Ein unfairer Vertrag lässt sich somit über den Vorwurf „unangemessene Benachteiligung“ eventuell noch korrigieren. Beispiel Schönheitsreparaturen: Klauseln, wonach der Mieter generell zu renovieren hat, wurden in mehreren BGH-Urteilen verboten. Die obersten Zivilrichter fanden es unfair, dass die Pflicht laut Klausel selbst dann gelten sollte, wenn die Wohnung noch in einem guten Zustand war. Wird eine Klausel vom Gericht verboten, gilt ersatzweise die gesetzliche Regelung. Und die lautet bei Mietverträgen: Der Vermieter ist für Schönheitsreparaturen zuständig. Oder bei der Bausparkasse: Bei einem Darlehen werden nach gesetzlicher Regelung Zinsen berechnet, nicht Gebühren.

Bei Individualvereinbarungen greift AGB-Recht nicht

Den Schutz bei AGB-Klauseln hat der Verbraucher aber nur bei Form- oder Musterverträgen. Bei „Individualvereinbarungen“ kann er hinterher nicht argumentieren, er sei mit Kleingedrucktem über den Tisch gezogen worden. Eine Individualvereinbarung liegt vor, soweit eine Vertragsbedingungen zwischen den Vertragsparteien „im Einzelnen ausgehandelt sind“ (Paragraf 305 BGB).

Dazu gehört laut Rechtsprechung, dass die Klausel inhaltlich ernsthaft zur Disposition steht und der Vertragspartner die Möglichkeit hat, den Inhalt zu beeinflussen. Wenn also Vermieter und Mieter z.B. über Renovierungspflichten oder einen Kündigungsverzicht eine individuelle Regelung treffen und das unter „Zusatzvereinbarungen“ festhalten oder gleich den ganzen Vertrag auf dem Bierdeckel notieren, wird der Mieter später davon schwerlich wieder loskommen. Anders sähe es aus, wenn der Mieter nachweist, dass der Vermieter mit allen Mietern solche angeblichen „Individualvereinbarungen“ trifft: Dann wäre es doch wieder eine AGB-Klausel mit der Folge, dass eine unangemessene Benachteiligung geprüft werden kann.

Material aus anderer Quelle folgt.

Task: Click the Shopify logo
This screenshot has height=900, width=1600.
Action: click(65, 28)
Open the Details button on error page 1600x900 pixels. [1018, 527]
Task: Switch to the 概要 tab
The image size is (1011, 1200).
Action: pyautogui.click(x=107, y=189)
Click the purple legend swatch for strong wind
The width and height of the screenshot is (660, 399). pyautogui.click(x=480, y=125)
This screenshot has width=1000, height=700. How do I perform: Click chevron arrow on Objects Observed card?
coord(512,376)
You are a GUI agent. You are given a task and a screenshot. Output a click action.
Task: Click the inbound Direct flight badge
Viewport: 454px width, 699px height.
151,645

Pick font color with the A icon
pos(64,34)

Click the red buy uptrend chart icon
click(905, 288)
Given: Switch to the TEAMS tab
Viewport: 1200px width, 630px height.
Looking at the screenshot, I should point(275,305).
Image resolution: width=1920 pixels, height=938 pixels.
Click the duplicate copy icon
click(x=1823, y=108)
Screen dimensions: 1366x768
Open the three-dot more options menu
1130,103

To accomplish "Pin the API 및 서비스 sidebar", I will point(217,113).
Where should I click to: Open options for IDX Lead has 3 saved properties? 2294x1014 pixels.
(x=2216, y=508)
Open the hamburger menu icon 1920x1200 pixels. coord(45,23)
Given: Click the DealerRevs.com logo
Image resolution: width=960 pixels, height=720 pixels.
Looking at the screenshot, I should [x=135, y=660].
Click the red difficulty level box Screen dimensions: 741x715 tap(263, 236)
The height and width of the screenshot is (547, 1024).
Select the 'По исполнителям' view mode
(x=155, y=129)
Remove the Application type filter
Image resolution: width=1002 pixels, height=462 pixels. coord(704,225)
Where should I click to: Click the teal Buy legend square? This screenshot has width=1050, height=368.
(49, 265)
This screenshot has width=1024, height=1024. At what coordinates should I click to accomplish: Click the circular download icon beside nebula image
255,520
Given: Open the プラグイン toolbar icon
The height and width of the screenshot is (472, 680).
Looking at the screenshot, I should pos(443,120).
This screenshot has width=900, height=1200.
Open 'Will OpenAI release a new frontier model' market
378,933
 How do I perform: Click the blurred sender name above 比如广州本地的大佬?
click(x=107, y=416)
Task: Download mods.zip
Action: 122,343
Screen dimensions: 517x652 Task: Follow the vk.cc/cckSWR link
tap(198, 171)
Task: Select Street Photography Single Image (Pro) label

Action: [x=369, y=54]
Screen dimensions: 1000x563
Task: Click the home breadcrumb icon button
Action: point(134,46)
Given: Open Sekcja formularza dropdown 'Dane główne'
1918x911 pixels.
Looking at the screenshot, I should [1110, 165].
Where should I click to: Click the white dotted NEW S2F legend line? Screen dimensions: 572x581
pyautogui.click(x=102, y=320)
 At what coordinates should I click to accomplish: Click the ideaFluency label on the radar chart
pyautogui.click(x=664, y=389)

Das passierte auch der Targobank, die die verbotenen Kreditbearbeitungsgebühren als „laufzeitunabhängiger „Individualbeitrag“ verkaufen wollte. Letztlich ist sie damit aber gescheitert. Auch der laufzeitunabhängige Individualbeitrag wurde verboten und kann zurückgefordert werden.